Introducing Bounded Contexts Into Legacy Code

How I carved bounded contexts out of a large legacy codebase using bubble contexts, an anti-corruption layer, and a strangler fig migration with event-driven integration.

A Tuesday in November, at the London digital product agency I led at. Rails monolith, eight years old, referring to a customer as a “client”, a “user”, and a “subscriber” depending on which file you opened. Someone suggested we just rewrite the whole thing. I said no. We did bounded contexts instead.

How do you carve a context out of a system that’s been running for years and isn’t going to stop running while you fix it.
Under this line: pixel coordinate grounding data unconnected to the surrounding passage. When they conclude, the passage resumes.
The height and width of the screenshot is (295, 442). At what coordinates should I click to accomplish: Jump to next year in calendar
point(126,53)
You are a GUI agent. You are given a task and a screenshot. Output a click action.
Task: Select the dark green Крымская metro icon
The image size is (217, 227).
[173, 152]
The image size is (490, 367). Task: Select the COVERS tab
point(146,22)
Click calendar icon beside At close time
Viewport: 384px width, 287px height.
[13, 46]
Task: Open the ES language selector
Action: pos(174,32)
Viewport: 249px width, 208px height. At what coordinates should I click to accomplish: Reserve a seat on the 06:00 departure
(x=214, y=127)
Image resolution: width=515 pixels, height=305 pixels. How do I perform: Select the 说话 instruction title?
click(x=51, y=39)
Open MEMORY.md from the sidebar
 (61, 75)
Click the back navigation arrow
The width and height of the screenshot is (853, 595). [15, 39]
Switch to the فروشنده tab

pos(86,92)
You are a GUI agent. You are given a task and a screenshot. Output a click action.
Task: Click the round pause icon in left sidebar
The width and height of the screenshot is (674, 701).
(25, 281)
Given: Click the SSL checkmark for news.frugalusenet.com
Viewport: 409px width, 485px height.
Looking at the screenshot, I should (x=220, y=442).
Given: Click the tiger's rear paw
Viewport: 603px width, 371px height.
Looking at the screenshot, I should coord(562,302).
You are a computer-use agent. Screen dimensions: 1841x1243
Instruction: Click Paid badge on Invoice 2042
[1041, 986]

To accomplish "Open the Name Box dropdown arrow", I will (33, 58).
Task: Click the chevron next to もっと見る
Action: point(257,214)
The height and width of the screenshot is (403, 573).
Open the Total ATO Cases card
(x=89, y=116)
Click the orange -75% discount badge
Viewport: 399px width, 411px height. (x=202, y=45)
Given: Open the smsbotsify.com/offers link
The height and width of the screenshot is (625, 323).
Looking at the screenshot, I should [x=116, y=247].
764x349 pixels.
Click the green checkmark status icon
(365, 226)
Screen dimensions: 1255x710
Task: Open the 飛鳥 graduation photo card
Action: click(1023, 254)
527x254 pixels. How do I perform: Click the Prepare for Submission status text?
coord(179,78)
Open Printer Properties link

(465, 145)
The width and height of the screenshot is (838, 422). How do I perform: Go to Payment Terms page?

Slowly, and behind a wall.

Start with a bubble, not a rewrite

The trick I’ve seen actually ship is a bubble context. Don’t migrate the legacy code. Don’t even touch it, at first. Stand up a clean, well-modeled context next to it, with its own database and deployable. Then put a wall between them.

The wall is an anti-corruption layer. ACL. Sounds defensive but it’s just a translator. Legacy thinks in users and subscriptions and a bag of nullable columns. The new context thinks in Subscriber and Subscription with proper aggregates. The ACL turns one into the other so the legacy concepts don’t leak.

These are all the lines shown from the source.